- [Document excerpt]
— BEGIN —

Actually, right now there are quite a few games doing that. Shadowrun, PoE, Torment, Wasteland, etc etc.
Yeah. And most of them are great while operating with their relative shoelace budgets. Think about where those concepts and design goals could be taken with proper AA or even AAA budgets.
I don't think CP2077 will be a wannabe. If it has strong action elements - and it will - it will be one of the finest.
Sure. One of the finest of what's offered.
What's worrisome is that the design ideals these days are so entrenched that while it might have a cool setting, interesting story, nice visuals and audio, when ut comes to the core of what a game is, it won't be offering anything really... well, new or interesting and with those merits, it drowns in the grey mass of other similiar titles.
I'd prefer stats to simplify and boost player skills - as well as limit them.
If you haven't bought Pilot AV, good luck flying that AV, or even powering it on. If you haven't bought Climbing or Swimming, thats doable, but it's gonna suck.
I think skill choices and boosts will also change the gameplay. The ability to correctly place and detonate C6 in order to bypass an obstacle that someone without that skill would have to take another way around... yeah.
It all depends on to what degree that works. General idea usually seems to be "the less, the better". One could almost argue that RPG's in general are considered to be pretty damn boring games, 's why nobody really bothers to make them properly anymore.
But if you leave player skill out of the game, most people will feel disconnected. There is a reason Action RPGs are so popular and it's not some conspiracy of prejudice on the part of Devs.

— END —

[Entries for locating words and elements]
— BEGIN —

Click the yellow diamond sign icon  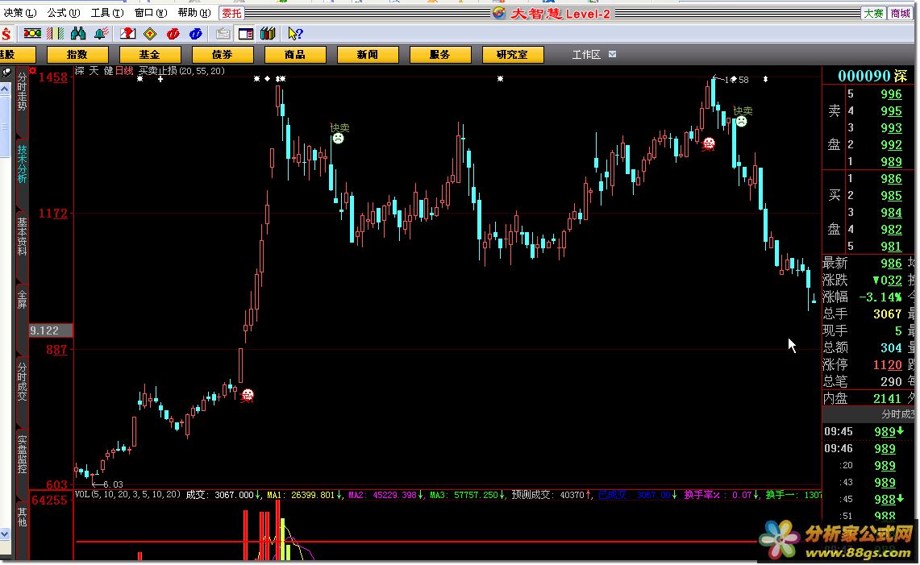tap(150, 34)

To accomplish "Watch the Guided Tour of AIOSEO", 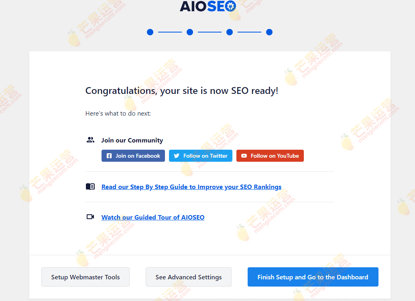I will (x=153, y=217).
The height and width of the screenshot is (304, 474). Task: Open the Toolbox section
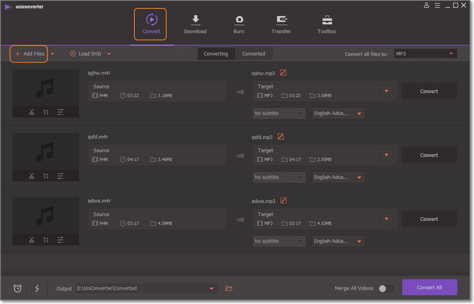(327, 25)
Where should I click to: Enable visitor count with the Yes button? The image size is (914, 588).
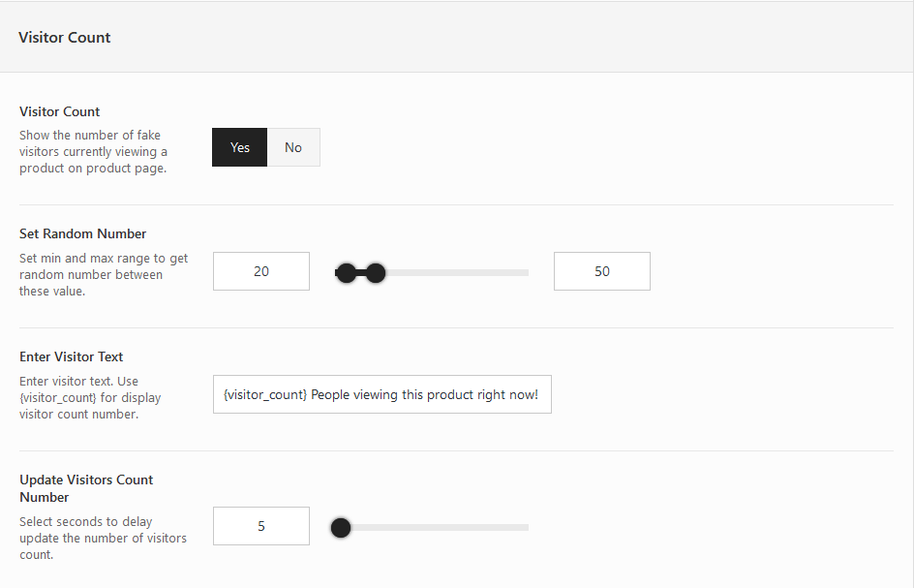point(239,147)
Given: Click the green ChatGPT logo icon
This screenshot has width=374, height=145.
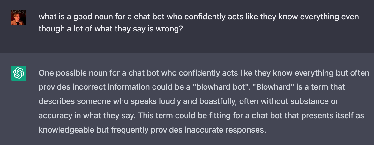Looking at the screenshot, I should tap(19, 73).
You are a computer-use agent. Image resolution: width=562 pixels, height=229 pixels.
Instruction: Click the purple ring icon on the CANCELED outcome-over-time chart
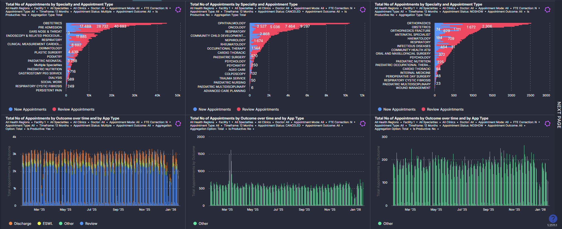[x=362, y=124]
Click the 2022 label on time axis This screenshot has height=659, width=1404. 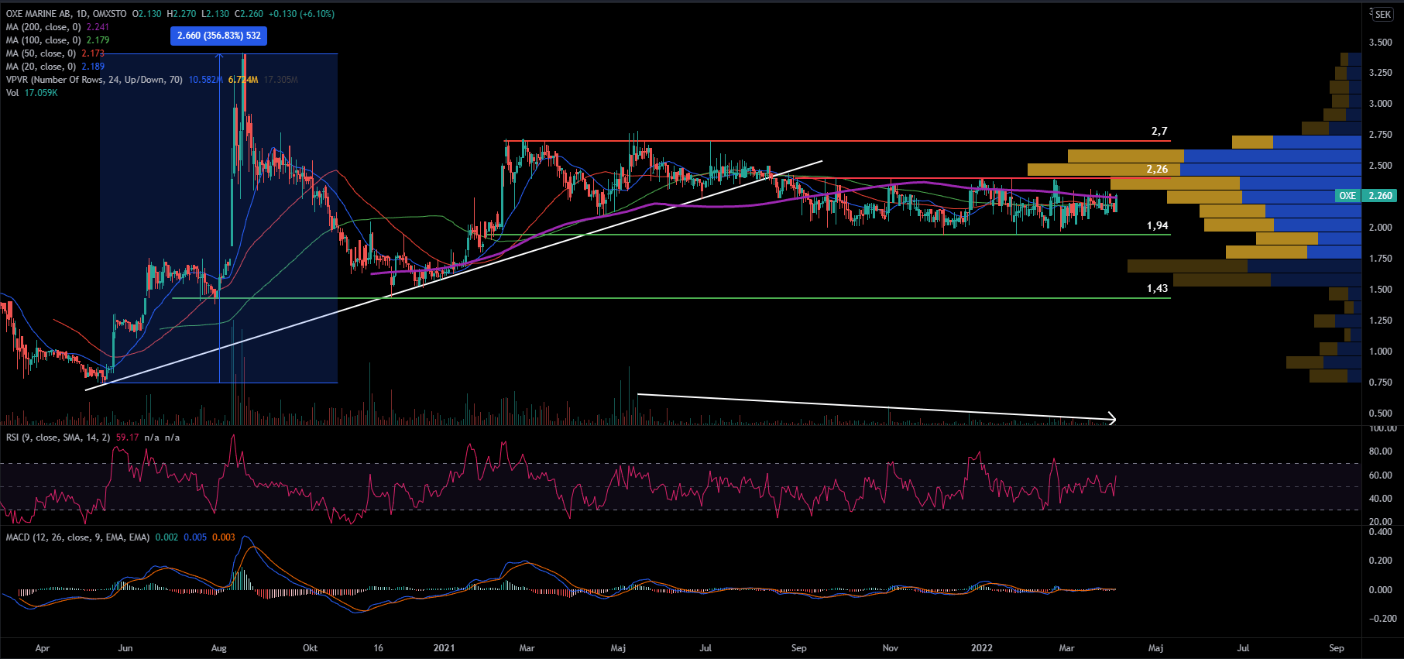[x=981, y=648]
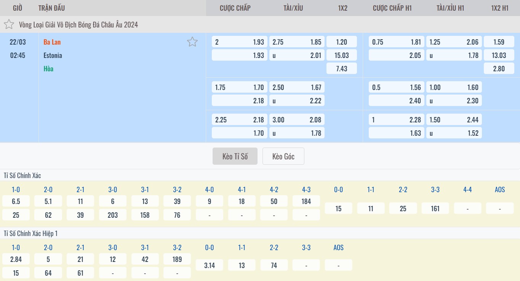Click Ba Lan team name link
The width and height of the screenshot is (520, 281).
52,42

— END —

- [What is asked]
• 1. In the game-design discussion, which skill must a player have bought to fly the AV or even power it on?
• 2. Say whether each statement agrees with the game-design discussion: (a) One commenter expects CP2077 to be a wannabe. (b) The discussion says Action RPGs are popular. (c) Without the Climbing or Swimming skills, those actions cannot be done at all.
• 3. List every game title named in the game-design discussion.

- [Answers below]
• 1. Pilot AV

• 2.
(a) No: "I don't think CP2077 will be a wannabe."
(b) Yes: "There is a reason Action RPGs are so popular"
(c) No: "thats doable, but it's gonna suck."

• 3. Shadowrun, PoE, Torment, Wasteland, CP2077